Vern Nelson Jr. and I climbed a new route on Argonaut Peak (8,451’), just east of Mt. Stuart, on April 26. Our route starts in a major left-facing corner system on the sheer north-facing wall between the northeast buttress and the northwest arête. It was the culmination of several failed attempts, as the long approach and ephemeral nature of the route made for a challenging project.
We approached the wall by the Mountaineers Creek drainage in predawn blackness. At ca 7,000’, beneath the peak, we climbed a long snow slope to the base of the route. The first pitch tackled thin ice before giving way to a bit of mixed climbing and a steep, skinny ice runnel. This pitch was very long and enjoyable. Pitch two was shorter, but it featured a steep and rotten step of ice that almost caused us to pull the plug.
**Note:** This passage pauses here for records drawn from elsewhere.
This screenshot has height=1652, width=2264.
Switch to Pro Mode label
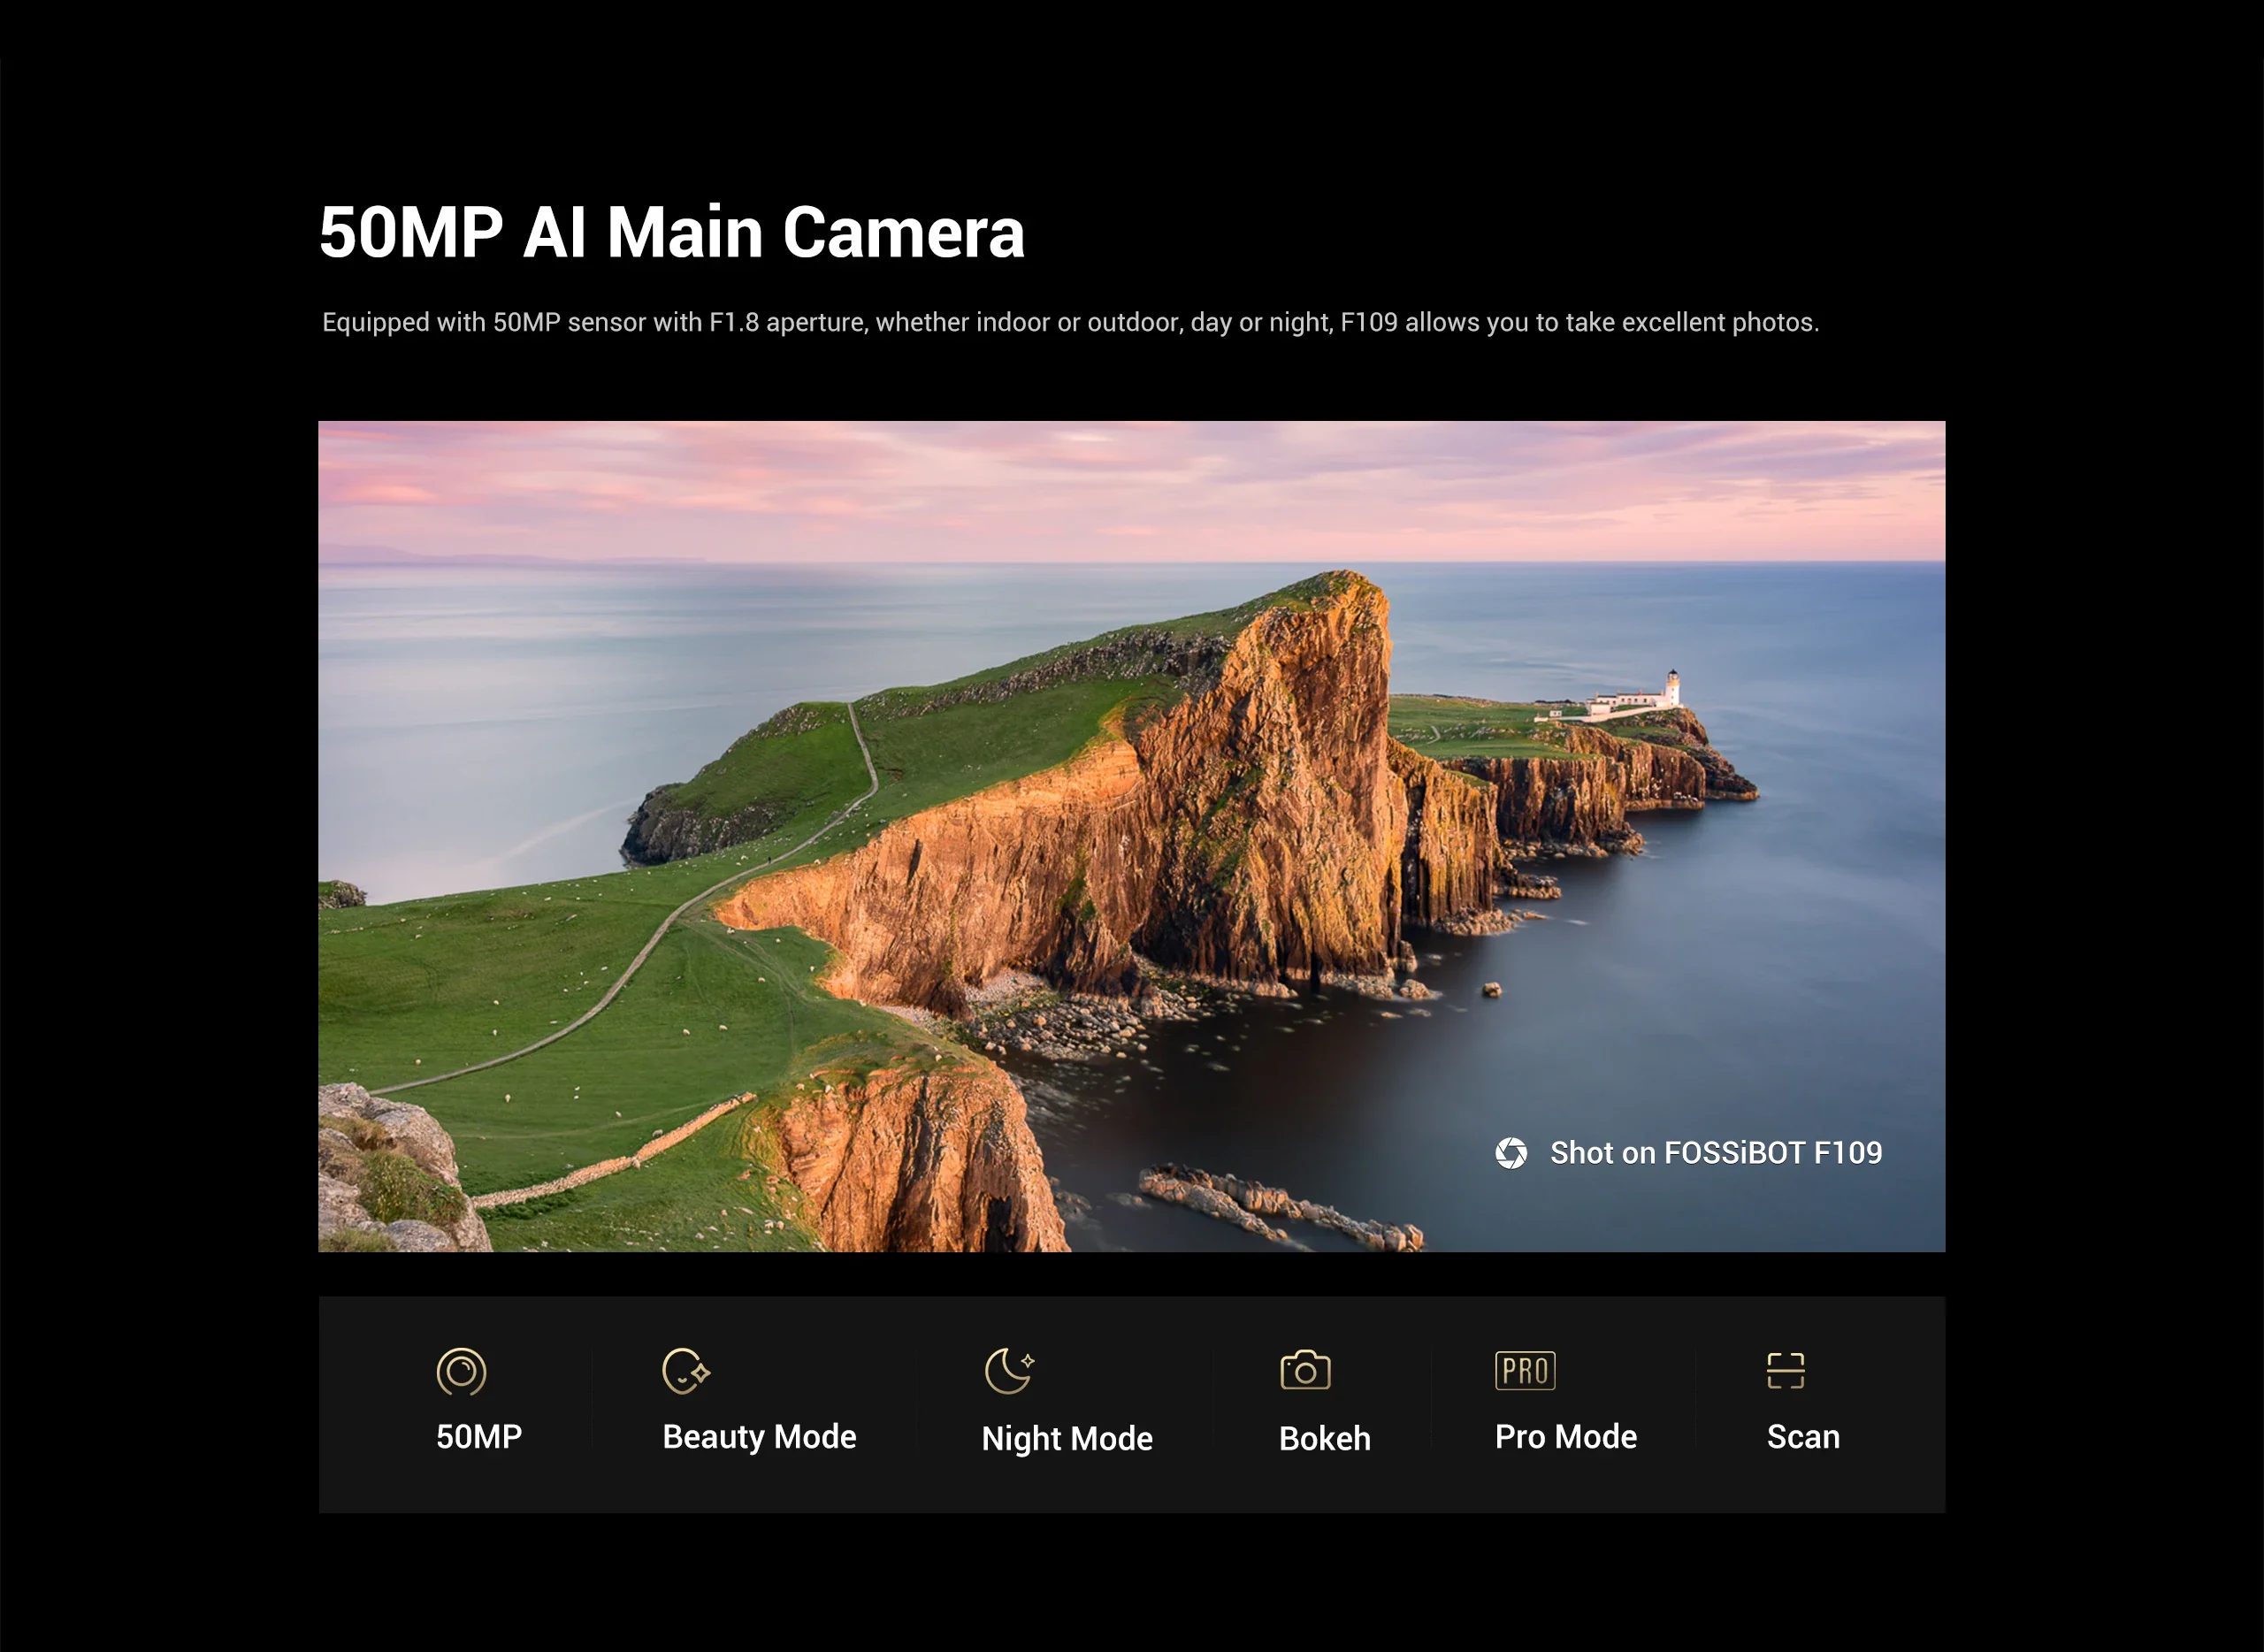click(1566, 1437)
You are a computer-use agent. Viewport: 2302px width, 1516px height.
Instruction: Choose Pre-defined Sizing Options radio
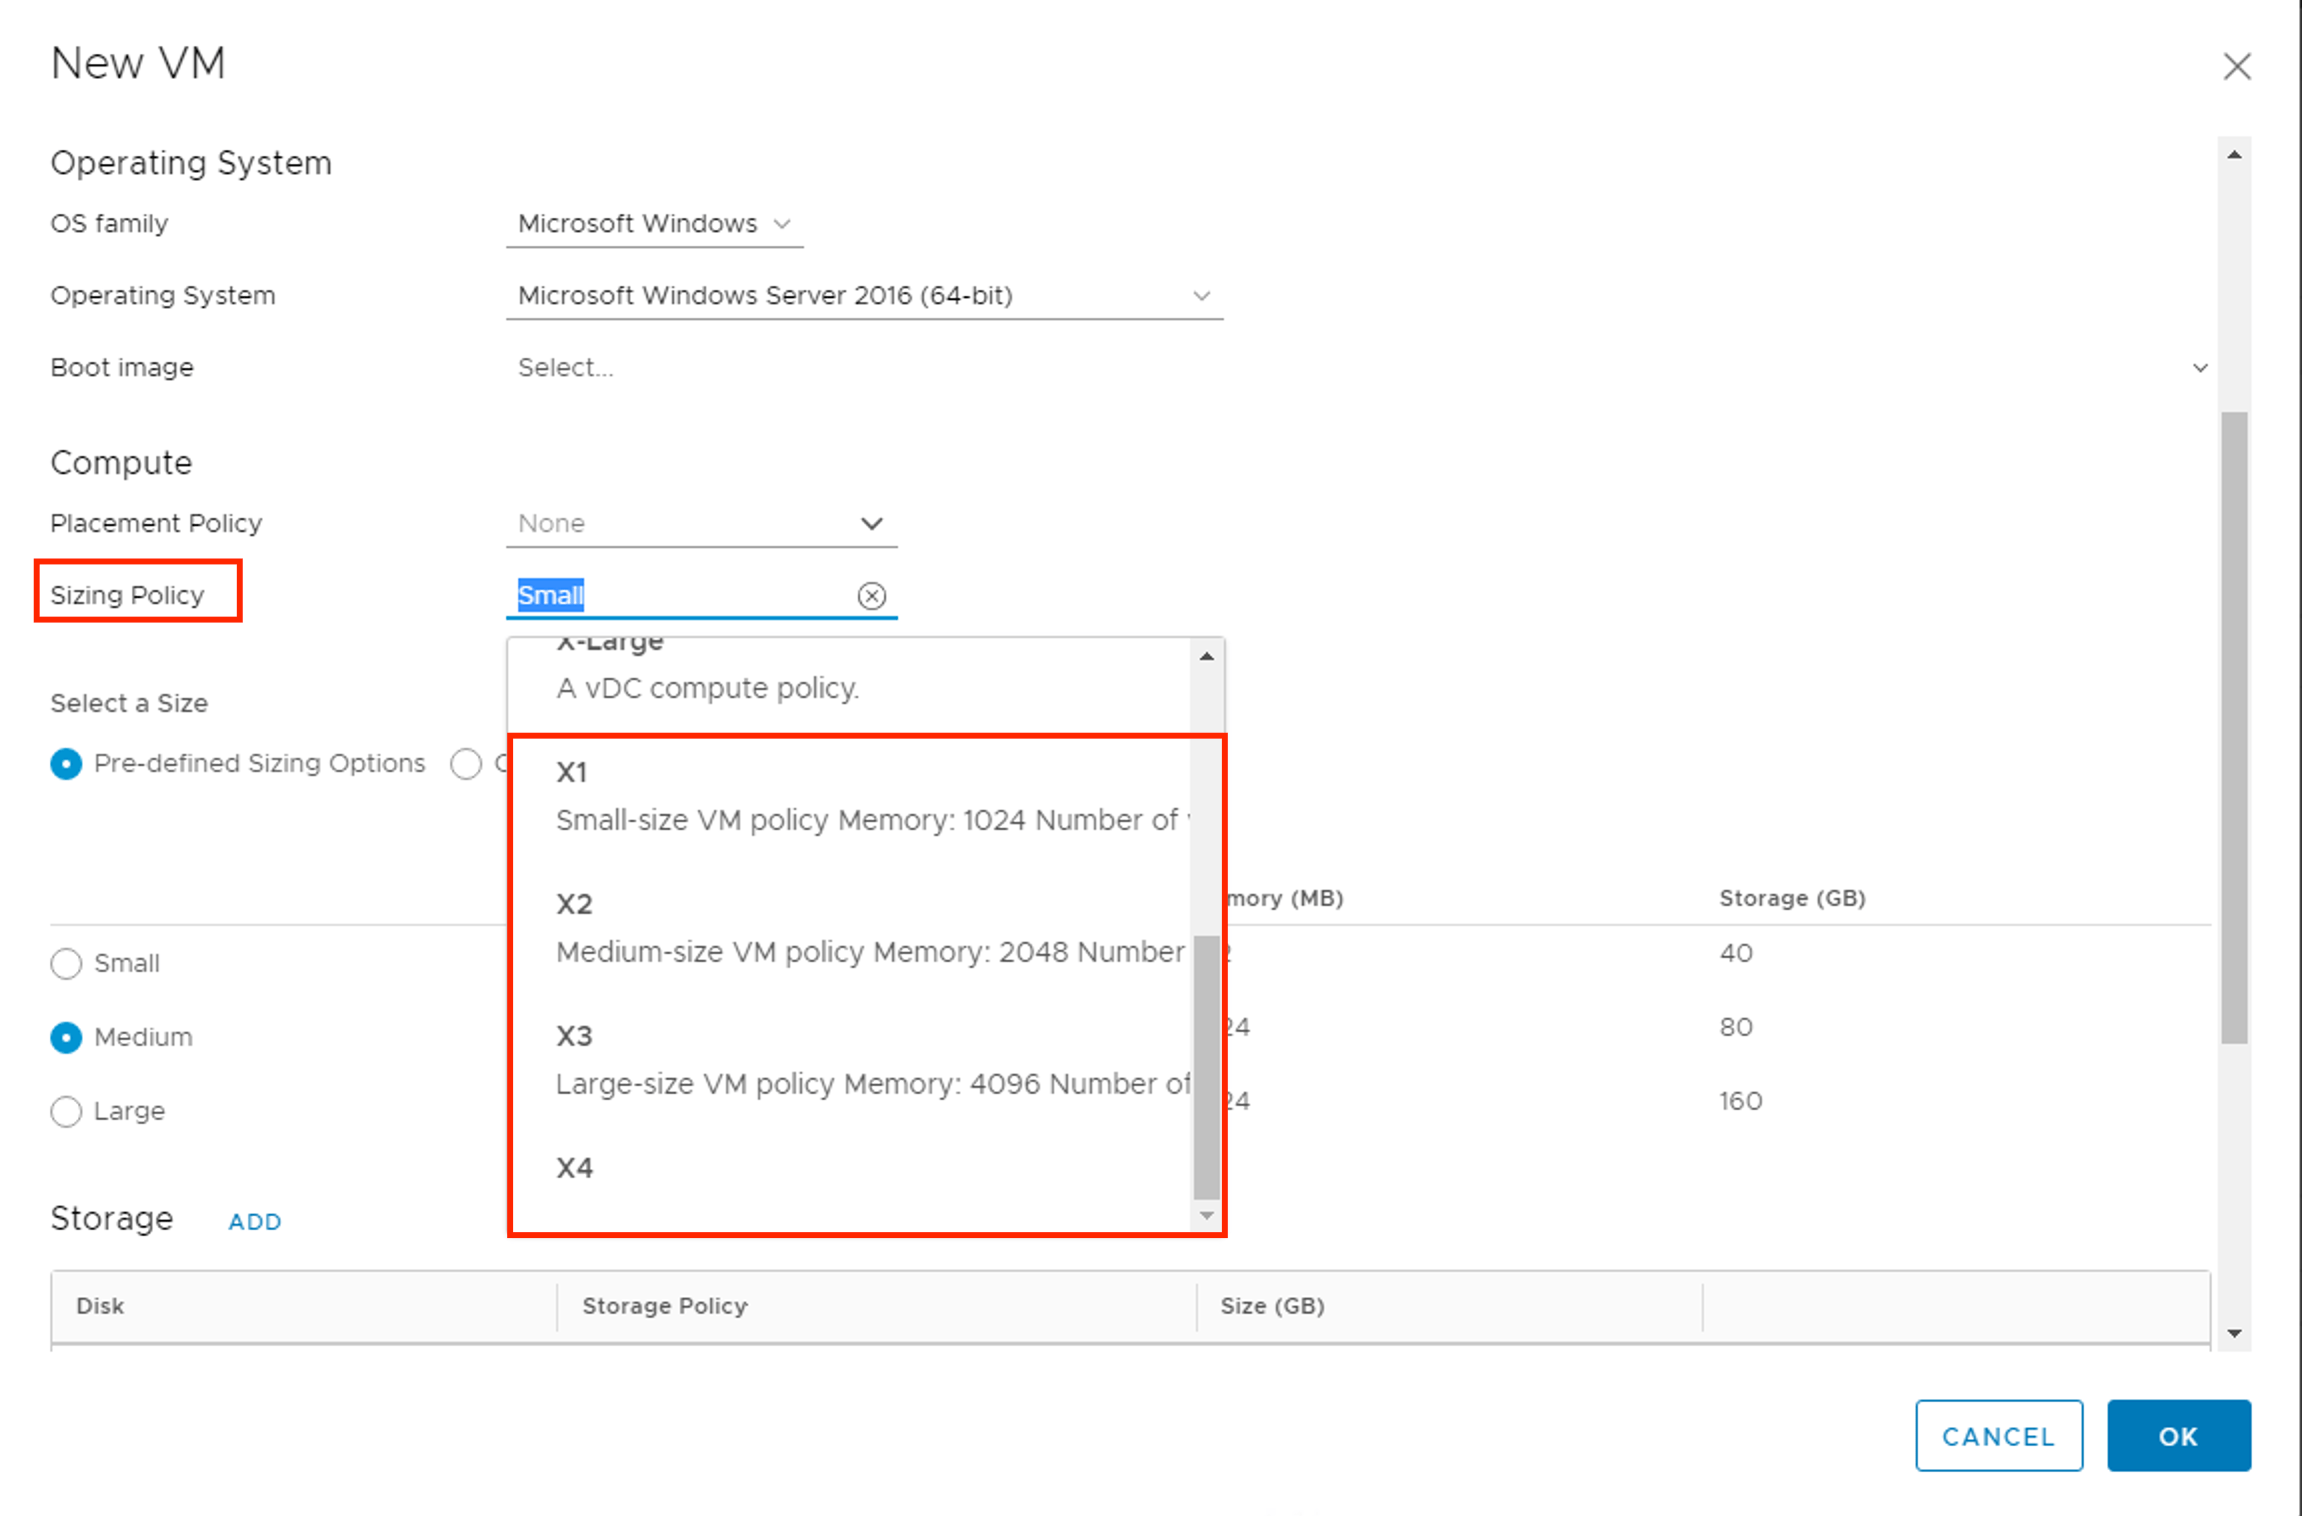(66, 764)
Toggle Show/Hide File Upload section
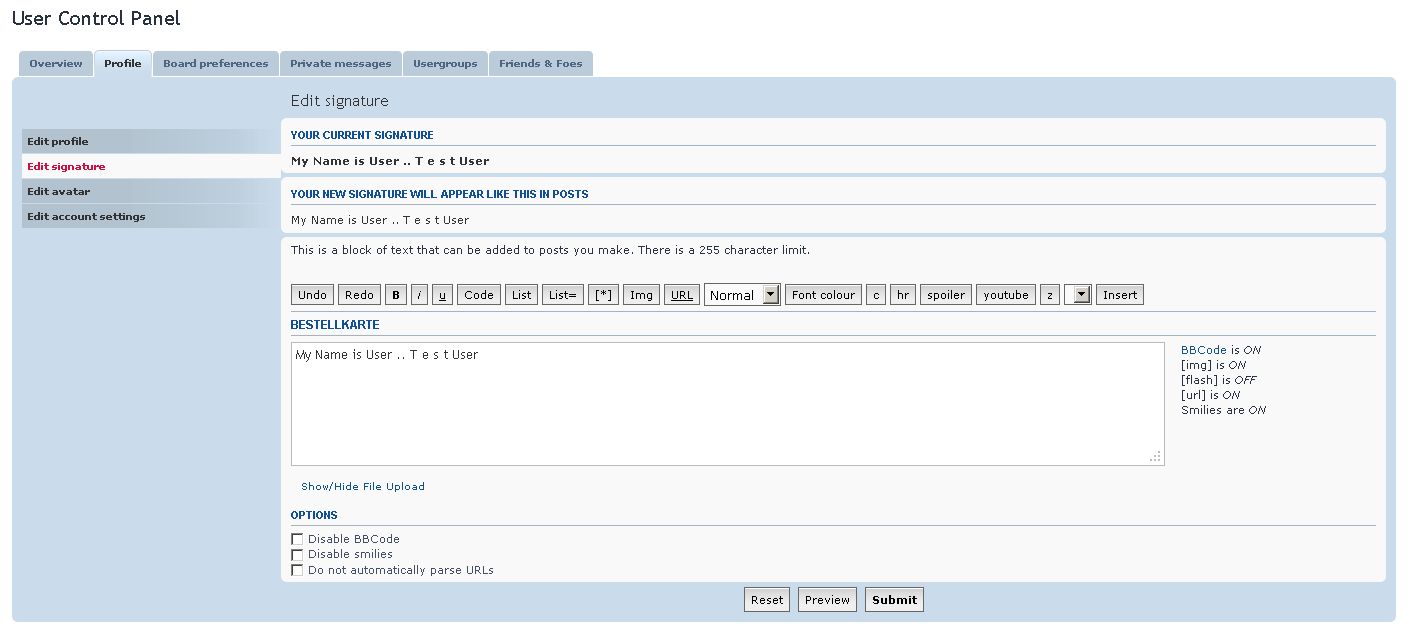1410x641 pixels. point(363,487)
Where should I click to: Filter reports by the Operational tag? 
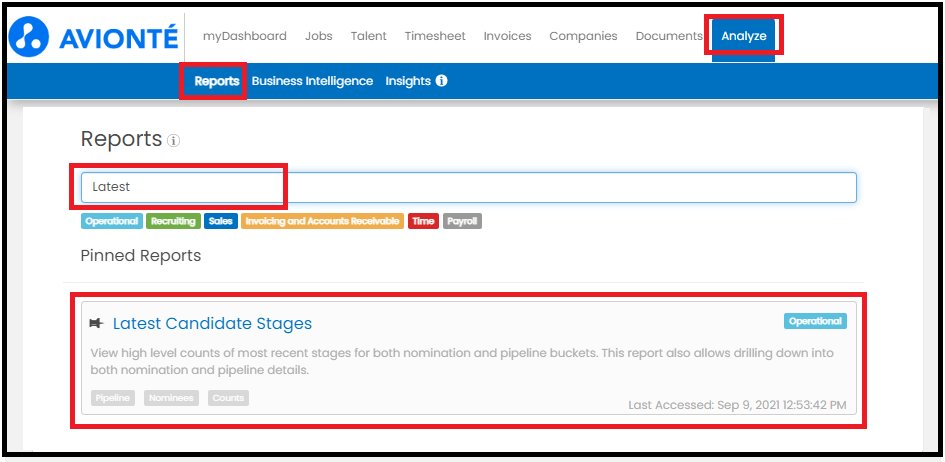(112, 221)
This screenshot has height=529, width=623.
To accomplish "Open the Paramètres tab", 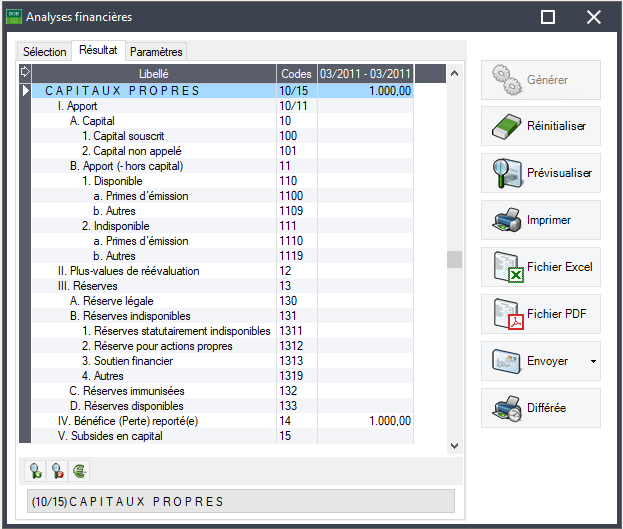I will tap(156, 52).
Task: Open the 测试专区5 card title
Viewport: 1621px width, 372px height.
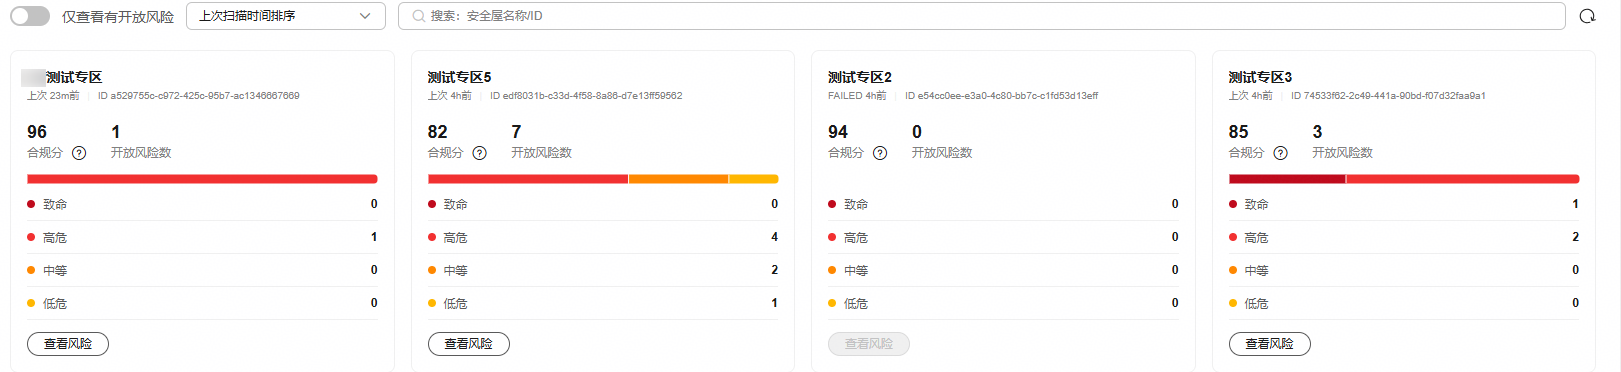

However, I managed to commit to the sketchy maneuver, pull the bulge, and find a belay we had used two years prior.
The third pitch was the question mark, with steep and compact granite peppered with white crystals. From the anchor, I moved out across a slab of good ice before gaining a vertical groove that I dry-tooled up. This pitch was thrilling, long, and ended with a desperate search for a belay. Eventually a perfect slot for finger-sized cams appeared and I could bring up Vern. On the fourth pitch, Vern led up easier but thoughtful mixed ground to a belay on a small snow slope. On the fifth pitch I headed left, out of the major corner system (now a rotten fault line), and climbed a full rope length of good névé and spectacular ice runnels.
Pitch six was easy mixed, and we thought we had overcome the difficulties—of course, a sting in the tail awaited. The seventh pitch climbed a steep rock wall that looked to be about 5.10 from below. I free climbed until a loose flake exploded in my hands, sending me for small fall onto a large cam. I aided the rest of this wall, finally gaining the summit snow slopes by making a leftward tension traverse. Vern broke trail to the summit while I struggled to keep up—I was tired!
We began our descent in the last bit of light and then downclimbed in the darkness to the base of the route. We picked up what we had left there and then slogged out to our car. In all we climbed 800’ of new terrain on the Chad Kellogg Memorial Route (1,250’, AI4 M6 R A1). Chad Kellogg was killed while descending Fitz Roy with me in 2014. We miss him every day.